One of Denmark’s most highly publicized cultural projects has now officially begun its public operation after being previously inaugurated in a soft opening last June.
Set amongst a massive new public park that opened earlier in the fall, Kengo Kuma and Associates’ design for the new H.C.Andersen Hus museum in Odense is a “fantasy world” of interconnected circular forms which give shape to the museum’s more than 60,000 square feet of education centers and subterranean exhibition space.
Visitors can experience the physical dualities endemic in the architecture and inspired by classic Andersen tales like The Tinderbox and The Little Mermaid. After entering through an extension of the writer’s adjacent birth home, they begin their journey on the timber-clad upper level and descend into an unraveling underground labyrinth containing a “unique artistic experience” designed by Event Communications dotted with evocative commissions from artists like Henrique Oliveira and Sandra Rilova.

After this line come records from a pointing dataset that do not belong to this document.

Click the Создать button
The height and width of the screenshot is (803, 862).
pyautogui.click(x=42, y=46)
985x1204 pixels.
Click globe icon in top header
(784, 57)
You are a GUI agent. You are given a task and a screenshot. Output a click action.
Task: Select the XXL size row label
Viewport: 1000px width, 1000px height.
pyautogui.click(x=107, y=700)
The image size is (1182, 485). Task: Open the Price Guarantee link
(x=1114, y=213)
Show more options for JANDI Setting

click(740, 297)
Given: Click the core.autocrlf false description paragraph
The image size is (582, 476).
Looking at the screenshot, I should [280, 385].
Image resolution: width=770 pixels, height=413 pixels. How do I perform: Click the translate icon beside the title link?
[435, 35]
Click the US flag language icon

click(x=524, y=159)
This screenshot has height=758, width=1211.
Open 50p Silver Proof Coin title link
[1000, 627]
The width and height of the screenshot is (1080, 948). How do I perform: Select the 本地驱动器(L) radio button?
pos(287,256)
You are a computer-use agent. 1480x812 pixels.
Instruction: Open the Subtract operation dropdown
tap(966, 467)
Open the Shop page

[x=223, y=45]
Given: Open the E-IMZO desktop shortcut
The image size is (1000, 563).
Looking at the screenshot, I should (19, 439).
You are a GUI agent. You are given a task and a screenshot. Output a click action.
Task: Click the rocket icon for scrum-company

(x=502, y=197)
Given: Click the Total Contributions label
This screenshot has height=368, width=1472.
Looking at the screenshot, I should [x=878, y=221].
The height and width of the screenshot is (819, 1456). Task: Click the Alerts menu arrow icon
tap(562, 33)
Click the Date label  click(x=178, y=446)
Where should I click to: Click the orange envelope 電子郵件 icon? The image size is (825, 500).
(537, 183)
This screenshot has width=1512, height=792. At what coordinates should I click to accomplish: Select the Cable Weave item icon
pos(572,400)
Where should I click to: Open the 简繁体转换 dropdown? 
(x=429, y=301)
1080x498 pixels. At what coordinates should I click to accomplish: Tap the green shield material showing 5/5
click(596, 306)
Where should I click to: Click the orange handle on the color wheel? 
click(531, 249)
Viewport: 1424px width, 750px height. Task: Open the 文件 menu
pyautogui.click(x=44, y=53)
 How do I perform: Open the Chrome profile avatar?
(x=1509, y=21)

Lewis Gibson also contributed to the sound design for the museum.
“The museum spaces are composed of a series of circular forms that are tangent to each other like a chain,” said KKAA partner in charge Yuki Ikeguchi. “In the sequence of intertwined spaces, visitors will find themselves in between outside and inside as the green wall appears and disappears. The journey of the museum would be the narrative, the elements of his work; duality of the opposite, dissolving the boundary, will be read through spatial composition and the ambiguity.”
Once outside again, the dichotomy between fantasy and real life is even further drawn out by local landscapers MASU Planning. The meandering maze of gardens they created illustrates Andersen’s centering of nature and the human experience while, at the same time, binding together the museum’s two dominant elements using a wayfinding hedge which also serves to elevate the human scale of the entire project.
Overall, this is a complex in tune with its context in the city. The Kuma team took very careful consideration to the surrounding developments and mixed character of the city’s historic old center. The result is a destination for the whole country which perfectly encapsulates the complexity of one of Scandinavia's most important literary icons.